Thursday, December 1, 2011

Jealous Much?

I read this while procrastinating on homework yesterday and just found it interesting, so I figured I'd share it. Another rip from Matt MacDonald's Jet City Filter.

Why We Need Jealousy

I'm in my car yesterday and there's this doctor on the radio talking about a series of research studies he did on relationships. The host asks him about studies on open-relationships of straight people (for those of you who don't know, an open-relationship is one where you get to sow your seed all over town as long as you come home to your main-squeeze), and the doc replies,


"Well, we actually haven't been able to do any studies on them. When we made appointments with open couples it was often the case that they had broken up by the time they were scheduled to come in. So I assume, from that data, that these types of relationships lack stability."


Of course, this is no surprise to us. Anyone who has listened to good 'ol Dr. Drew Lapinsky knows that the best way to get divorced/break-up is to 'de-exclusify' your sex life. That's not morals or religious doctrine talking, that's scientific fact. When people do this, trust is replaced with it's antithesis; jealousy, and jealousy quickly corrodes any healthy relationship.


When the doctor on this program was asked what it would take to have successful, long term open-relationships between a man and a woman he said,


"It would take two very amazing people. It is an amazing person who can resist jealousy for a long period of time."


He went on to say that 100% of gay couples that last 35+ years are open, because they get less jealous and are more honest with each other, and straight couples have a lot to learn from gay couples.


At this point I choked on my Diet Coke.


I'm a pretty liberal guy, and I have close friends who are gay and I love them and they know it. So let me preface this by saying I have no qualms with the stats the good doctor quoted, I'm assuming they're quite true. But I have something to learn from people who don't feel jealousy? Really?


What I have a problem with is the crackpot idea that an exclusive relationship is an antiquated institution, and that in order to be truly enlightened we should be able to do whatever we want and not have jealousy enter into the picture.


Is it really AMAZING when someone's spouse messes around on them and they don't feel jealous? Or is it inhuman?... In my opinion if your spouse is a philanderer and you're not jealous, you need some serious counseling and perhaps a professional to test you for a heartbeat and a spine.


The problem with this post-modern thinking is that the purveyors of it believe they are taking on traditional social structures that are out-dated, like we all should take cues from folks who feel nothing in order to have their cake and eat it too. What people like this doctor are implying is that these folks get to follow every sexual impulse, and thats a good thing because those are natural, where as feeling jealousy is bad because jealousy is primitive.

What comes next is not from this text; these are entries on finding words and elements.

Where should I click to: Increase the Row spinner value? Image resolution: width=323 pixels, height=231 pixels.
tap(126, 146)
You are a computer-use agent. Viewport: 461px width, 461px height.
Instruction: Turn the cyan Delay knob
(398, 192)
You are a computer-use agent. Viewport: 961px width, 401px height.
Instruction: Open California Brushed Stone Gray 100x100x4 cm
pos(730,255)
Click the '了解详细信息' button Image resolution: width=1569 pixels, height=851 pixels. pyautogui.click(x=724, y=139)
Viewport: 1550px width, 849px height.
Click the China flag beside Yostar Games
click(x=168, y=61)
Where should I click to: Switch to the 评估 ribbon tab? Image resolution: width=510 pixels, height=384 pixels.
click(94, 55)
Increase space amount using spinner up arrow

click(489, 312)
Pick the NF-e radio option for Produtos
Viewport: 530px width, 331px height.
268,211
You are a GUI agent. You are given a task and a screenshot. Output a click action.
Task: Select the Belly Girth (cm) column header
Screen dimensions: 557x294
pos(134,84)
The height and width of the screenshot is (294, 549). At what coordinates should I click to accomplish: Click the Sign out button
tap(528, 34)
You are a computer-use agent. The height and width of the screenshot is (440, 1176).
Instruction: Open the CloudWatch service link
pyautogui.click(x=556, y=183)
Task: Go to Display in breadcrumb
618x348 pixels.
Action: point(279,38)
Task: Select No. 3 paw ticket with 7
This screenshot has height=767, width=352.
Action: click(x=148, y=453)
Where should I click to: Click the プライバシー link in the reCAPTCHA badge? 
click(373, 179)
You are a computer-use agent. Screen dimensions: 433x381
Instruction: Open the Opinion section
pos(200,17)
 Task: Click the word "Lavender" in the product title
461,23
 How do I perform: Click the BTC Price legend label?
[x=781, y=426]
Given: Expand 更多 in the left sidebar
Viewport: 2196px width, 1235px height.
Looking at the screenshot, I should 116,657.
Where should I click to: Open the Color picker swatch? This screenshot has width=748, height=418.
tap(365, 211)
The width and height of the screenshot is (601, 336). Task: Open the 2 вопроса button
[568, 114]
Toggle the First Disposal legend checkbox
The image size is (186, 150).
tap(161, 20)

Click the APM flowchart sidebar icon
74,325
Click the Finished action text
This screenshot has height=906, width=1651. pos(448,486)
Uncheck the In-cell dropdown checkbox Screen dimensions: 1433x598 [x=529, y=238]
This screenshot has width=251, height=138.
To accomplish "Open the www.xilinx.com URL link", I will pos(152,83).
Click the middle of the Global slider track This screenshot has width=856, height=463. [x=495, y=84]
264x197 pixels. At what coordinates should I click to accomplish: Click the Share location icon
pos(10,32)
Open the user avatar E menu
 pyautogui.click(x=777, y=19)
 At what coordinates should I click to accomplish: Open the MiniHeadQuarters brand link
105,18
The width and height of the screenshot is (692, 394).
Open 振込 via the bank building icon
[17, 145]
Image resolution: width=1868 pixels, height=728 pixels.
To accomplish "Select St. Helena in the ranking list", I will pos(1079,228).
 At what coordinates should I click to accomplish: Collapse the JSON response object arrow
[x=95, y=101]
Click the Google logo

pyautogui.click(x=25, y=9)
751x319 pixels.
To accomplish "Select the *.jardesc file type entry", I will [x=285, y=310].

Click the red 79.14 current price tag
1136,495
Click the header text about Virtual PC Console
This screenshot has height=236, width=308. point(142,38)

They think they're progressing out of mindless tradition, but I believe they're actually messing with nature.


And when you mess with nature it always ends badly.


The reason we feel jealousy is because it fills the void that trust leaves. Without trust, jealousy enters. We need trust because trust breeds intimacy, and we all long to be intimate, to have our true selves known completely and loved anyways.


We all want to be known and loved despite our faults. This is a primary need for a human to survive, it's the heart of community. This is completely natural and has been for thousands of years. Without jealousy there is no true intimacy because there is no true trust. So why do some think in our modern age that we can rise above it? And more importantly, what are our motives for "rising above" jealousy? I'd argue that they are purely selfish and immoral and damaging to all things pure and good, but that's just me.


Jealousy is natural. You can't breed or train or counsel this out of the human psyche. So contrary to what the doctor said I don't believe I have anything to learn in the way of jealousy, other than perhaps what not to do. It doesn't matter to me that 100% of gay relationships that are 35 years and counting are open.


All that tells me is that they've sacrificed the potential of true intimacy with one person to have plastic intimacy with dozens.


That lack of jealousy comes at too high of a cost. The motives behind such thinking are selfish, and selfishness will quickly make shallow the depth in any relationship. I pity these folks (straight or gay), because they've traded the kind of beauty and depth of true intimacy (that I've personally experienced) for something fast and cheap.


Without jealousy there is no trust, and without trust there is no intimacy, and without intimacy you're just rubbing skin together.


That doesn't seem enlightened to me, it seems entitled. Progressing doesn't happen when you invest in the temporary gratification of impulse. Any Grandpa still married to Grandma with loving kids and grandkids will tell you that progress is the lasting, unspeakable peace that comes from fortitude and integrity.